Major Peter Schofield, a former British Red Devils freefall display team leader turned 1 Recce operator, contrasts the long-haired and bearded – but supremely disciplined – Rhodesian ex-SAS soldiers with their sloppy South African Recce counterparts: ‘The first day they [the Rhodesians] came on parade, about a week after they’d come south, with 1 Recce, when they were going to form up 6 Reconnaissance Commando … they formed up out of sight and they marched on as a unit with their commanding officer, little Garth Barrett, … and the RSM with his pace stick and his two coloured sergeants22 with their pace sticks … they were immaculate. They marched on, their drill was perfect, they halted, turned, faced 1 Recce that was a shambles. The RSM was a scruffy bugger with long hair. He was a tough cookie, Trevor Floyd, but he was an ugly piece of work. And the moment they marched on and I saw them march on like that, I said to myself, guys, you’ve just blown it.
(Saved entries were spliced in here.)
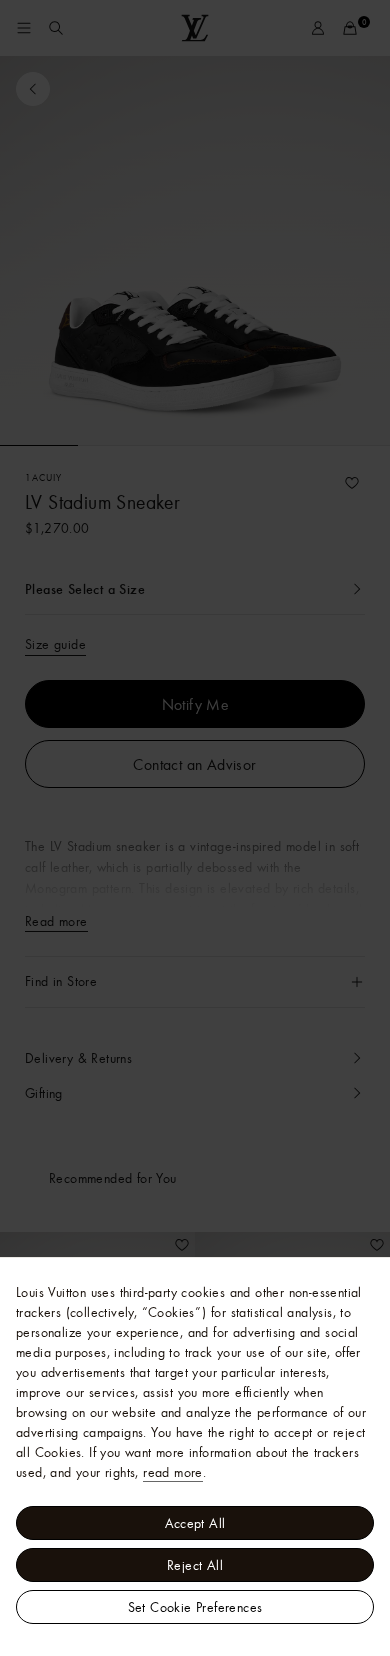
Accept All (195, 1523)
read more (173, 1472)
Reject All (195, 1565)
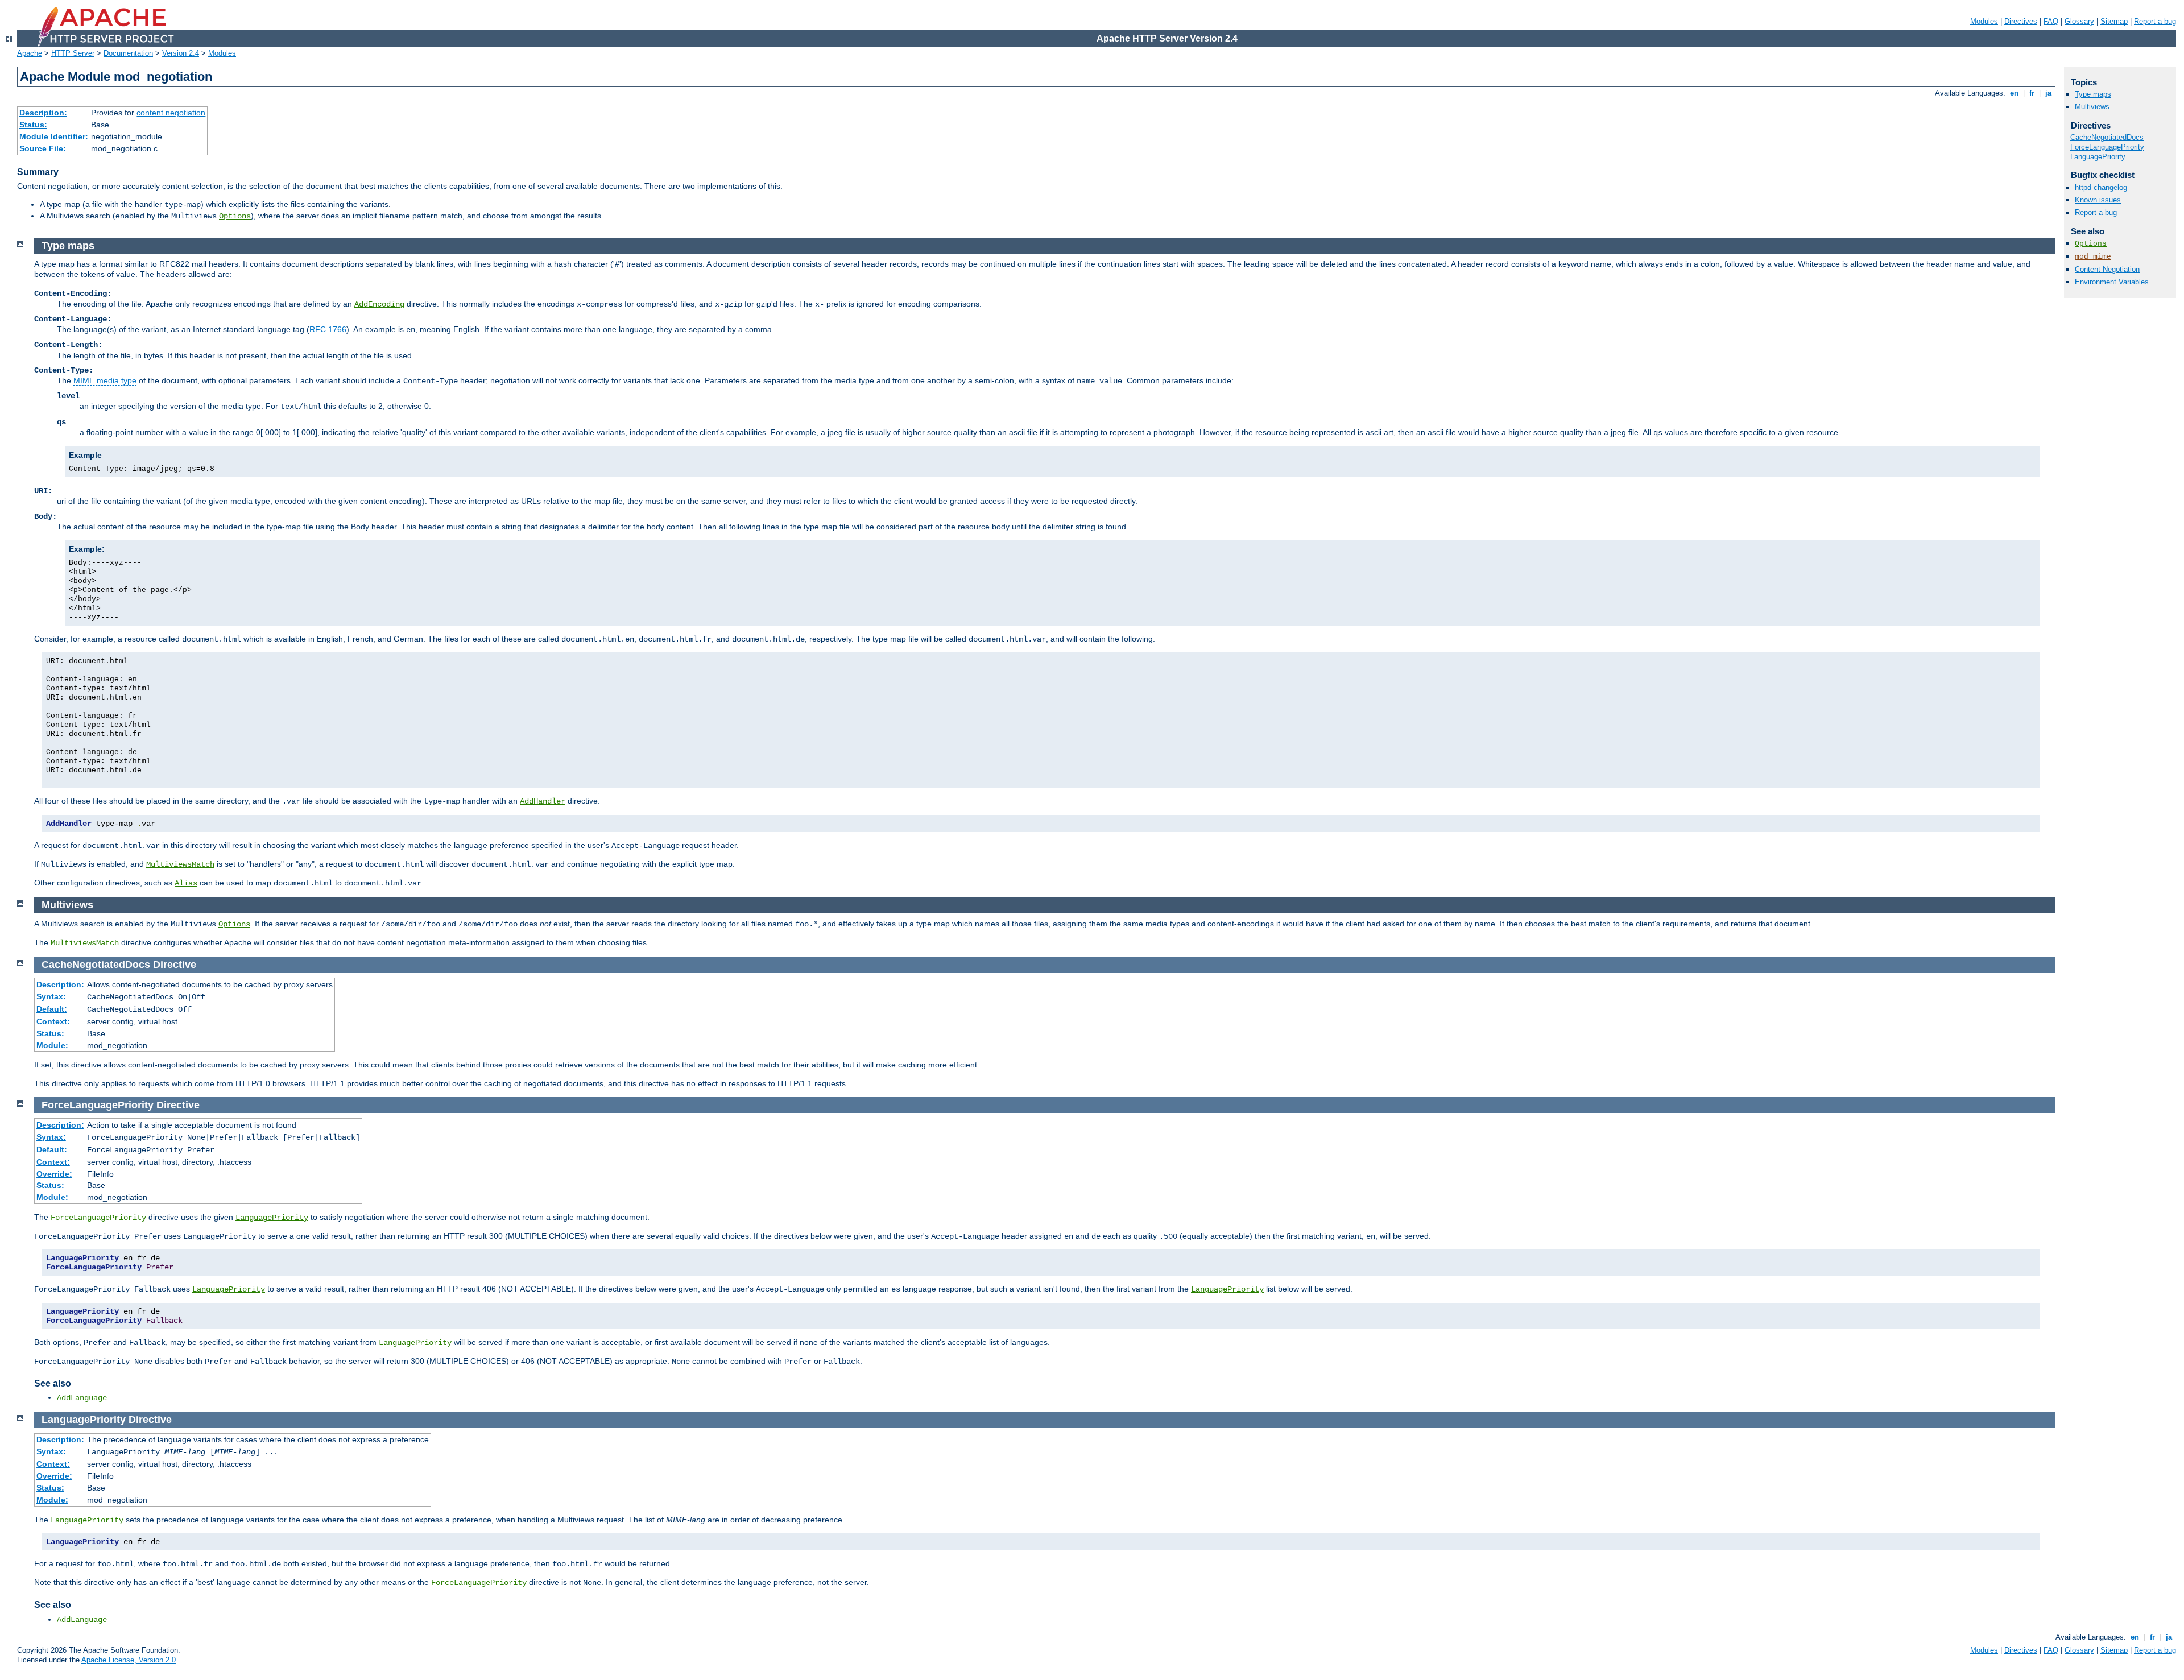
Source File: (42, 148)
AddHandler (542, 801)
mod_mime (2093, 257)
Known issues (2098, 200)
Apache (29, 53)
You are finished, you are stone dead in the South African Defence Force. It was so resented that they were so smart, that they were so disciplined, that they were so organised.’23

Although, Stiff notes, the ex-C-Squadron SAS men got on exceptionally well with their 1 Recce comrades at the Bluff, as they had a camaraderie dating back to their days together with D-Squadron SAS, there were some serious cultural ‘minefields’ to cross: the Rhodesians didn’t speak any Afrikaans, did not hold morning church parades as the South Africans did (considering a man’s religion to be a private matter), and came from a background in which many of their grandfathers had fought the Boers. To the Rhodesians, the Anglo-Boer Wars were ancient history, but to the Afrikaners, the experiences of the British concentration camps and scorched-earth policy were an intense and painful part of their families’ living memories. In the event, despite the expense the SADF had gone to to expand the Bluff base and build the new one at Phalaborwa, it is curious that neither the ex-Scouts 3 Recce nor the ex-SAS 6 Recce ever received any official unit colours or flashes.